Concerns about oil demand weighed on prices. The trade dispute between the United States and China threatens growth in the world’s two biggest economies, and currency weakness is pressuring economies in Asia.
On the supply side, U.S. crude oil production is expected to average 12.06 million barrels per day (bpd) in 2019, passing the 12 million bpd milestone sooner than expected on surging domestic shale output, the U.S. Energy Information Administration said on Tuesday.
U.S. crude stocks rose by 7.8 million barrels in the week ending Nov. 2 to 432 million, data from industry group the American Petroleum Institute showed on Tuesday. Analysts had expected an increase of 2.4 million barrels.
Output is rising from the world’s top three producers.
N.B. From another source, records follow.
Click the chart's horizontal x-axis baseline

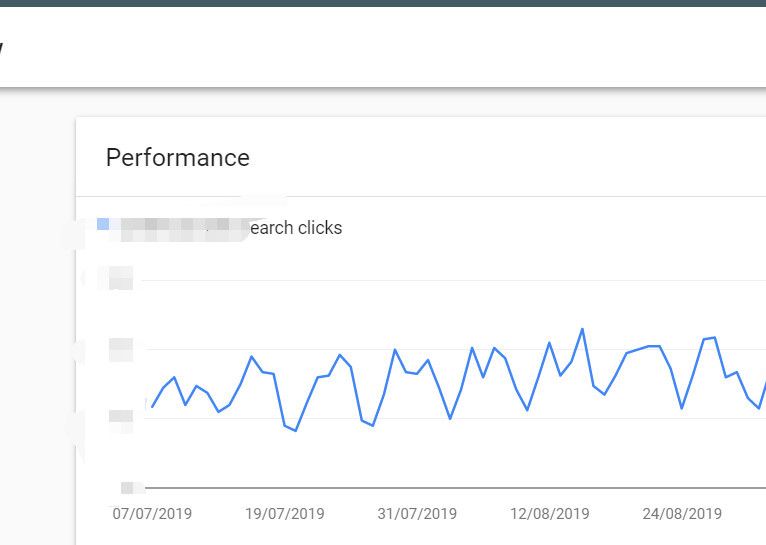[x=450, y=488]
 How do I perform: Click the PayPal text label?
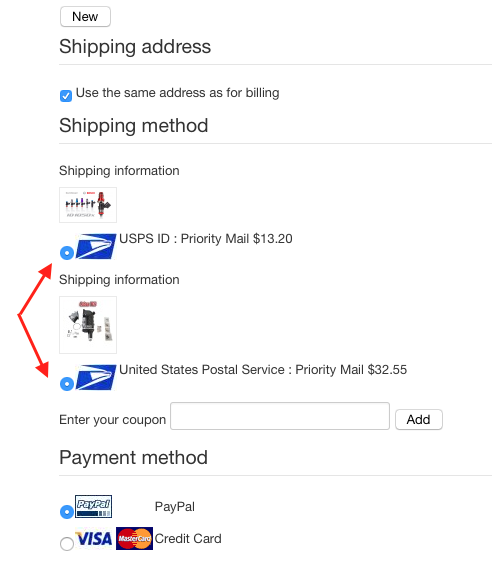pos(175,507)
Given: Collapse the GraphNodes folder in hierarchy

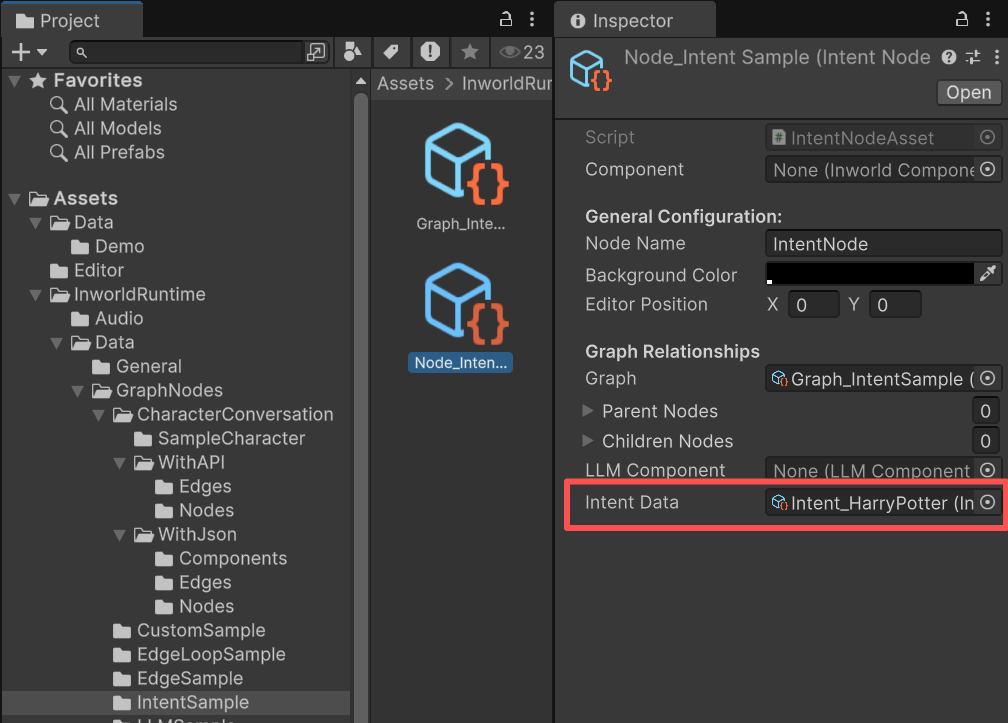Looking at the screenshot, I should (x=77, y=390).
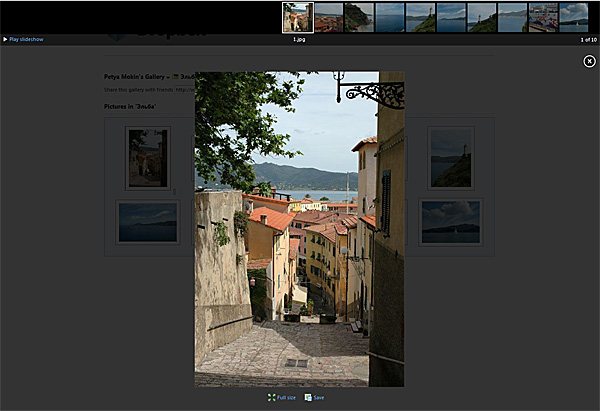Screen dimensions: 600x411
Task: Select the third thumbnail in the filmstrip
Action: pos(359,17)

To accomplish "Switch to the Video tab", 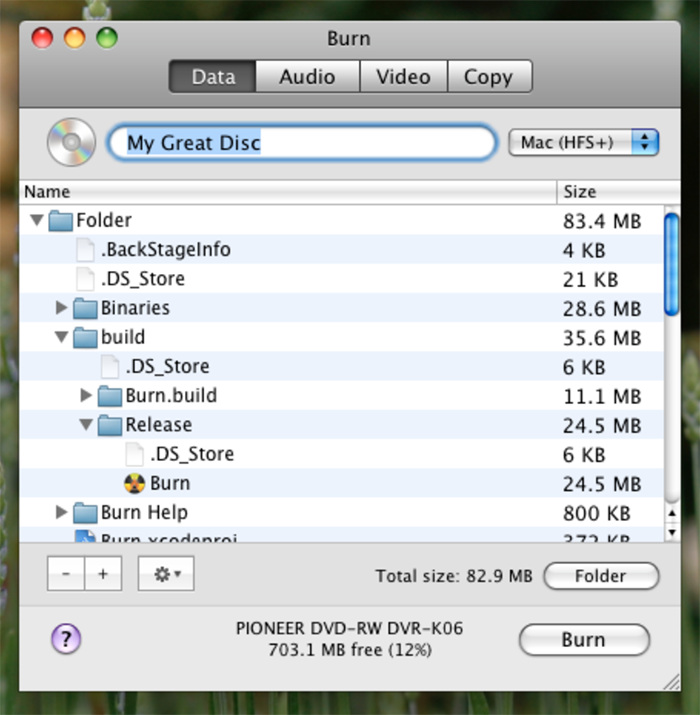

Russia, the United States and Saudi Arabia combined produced more than 33 million bpd for the first time in October, enough to meet more than a third of the world’s consumption of almost 100 million bpd.
Top crude exporter Saudi Arabia has cut the December price for its Arab Light grade for Asian customers.
Hedge fund managers were net sellers of petroleum-linked futures and options last week.
Morgan Stanley on Tuesday lowered its price forecast for Brent, saying the global benchmark will stay at $77.5 per barrel to mid-2019.